─── Records shown ───

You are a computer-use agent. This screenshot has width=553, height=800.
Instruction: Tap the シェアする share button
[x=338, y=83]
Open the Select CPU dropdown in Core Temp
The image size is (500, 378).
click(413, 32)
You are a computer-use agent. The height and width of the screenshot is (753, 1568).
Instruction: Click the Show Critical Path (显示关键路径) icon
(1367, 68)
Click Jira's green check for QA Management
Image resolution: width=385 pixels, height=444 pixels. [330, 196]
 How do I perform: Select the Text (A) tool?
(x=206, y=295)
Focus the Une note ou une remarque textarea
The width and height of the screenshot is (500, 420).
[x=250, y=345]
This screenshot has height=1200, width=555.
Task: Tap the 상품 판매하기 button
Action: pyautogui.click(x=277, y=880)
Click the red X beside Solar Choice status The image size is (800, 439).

───

Task item
Repeat nothing before the line containing "How do I perform: Select the Text (A) tool?"; repeat that line and every later line of the listing exactly.

Answer section
 How do I perform: Select the Text (A) tool?
(x=206, y=295)
Focus the Une note ou une remarque textarea
The width and height of the screenshot is (500, 420).
[x=250, y=345]
This screenshot has height=1200, width=555.
Task: Tap the 상품 판매하기 button
Action: pyautogui.click(x=277, y=880)
Click the red X beside Solar Choice status The image size is (800, 439).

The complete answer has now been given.